THE POWER OF FASHION as a purveyor of possible selves has long been documented and discussed in fashion literature from a plethora of vantage points. Yet with the fashion weeks in full steam around us, I couldn’t help but contemplate this phenomenon; fashion savants in all their glory vying for uniqueness whilst simultaneously maintaining a firm identity as ‘one of the gang’.

This tension between wanting to stand out and wanting to belong is a crucial component of the fashion system. Already in the early twentieth century German sociologist Georg Simmel wrote extensively about fashion as a collective activity in which its participants all yearn for a certain individuality, thus creating categories of people who are, somewhat paradoxically, all searching for the same form of separateness.

There are a myriad of ways in which the fashionable can distinguish themselves from the unfashionable, but the power of the logo is no doubt one of the most effective. The visual theorist Malcolm Barnard has written that ‘differently cultured bodies communicate different meanings’, and this could indeed not be truer of the symbolic nature of the fashion logo or brand identifier. Universally recognisable branding such as Gucci’s well-known interlocking G’s or Louis Vuitton’s intertwined LV logo, both offer a certain level of status to their wearer, yet not one that is any longer necessarily desired by fashion’s inner circles. These logos are, to put it bluntly, no longer fashionable; some would even say that today they are considered downright vulgar. Simmel pointed out that fashion works according to a ‘trickle down theory’, which we’ve mentioned on this page before. To recap, the trickle down theory stipulates that what the upper classes deemed fashionable would eventually, due to class imitation, end up in the wardrobes of the lower classes. Once the lower classes desired an item, garment or fabric they were no longer excluded from recognising its appeal, and thus it became highly undesirable for those higher up the social ladder. Fashion in a sense represented a calibre of dress that could never be achieved or accepted by all, thus providing the stimulus for change.
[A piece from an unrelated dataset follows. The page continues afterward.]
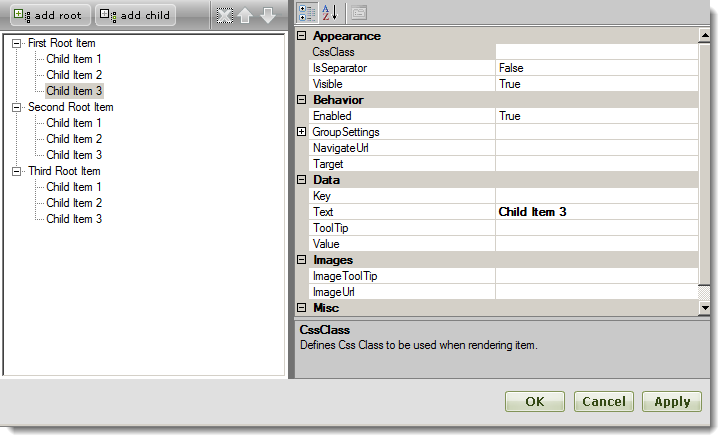Move selected item up with arrow icon
The image size is (725, 442).
tap(245, 15)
Today the talk of classes is no longer very au courant, but the division between fashion’s leaders and its followers is still very much with us. In our current cultural climate, where fashion is increasingly becoming evermore popular and populist, an effective way of maintaining your distinction is for example the possession of a level of fashion-focused knowledge that the general public is unaware of. In the case of the above-mentioned logos, Simmel’s trickle down theory would then stipulate that the logos that are immediately recognisable incur a lack of separateness from the masses. In other words, if everyone knows what you’re wearing and are wearing it too, what’s the fun of wearing it? As a result overt branding has retreated in favour of more discreet logos; hidden symbols that only the fashion intelligentsia will recognise, and that offer safe passage into this desired clique.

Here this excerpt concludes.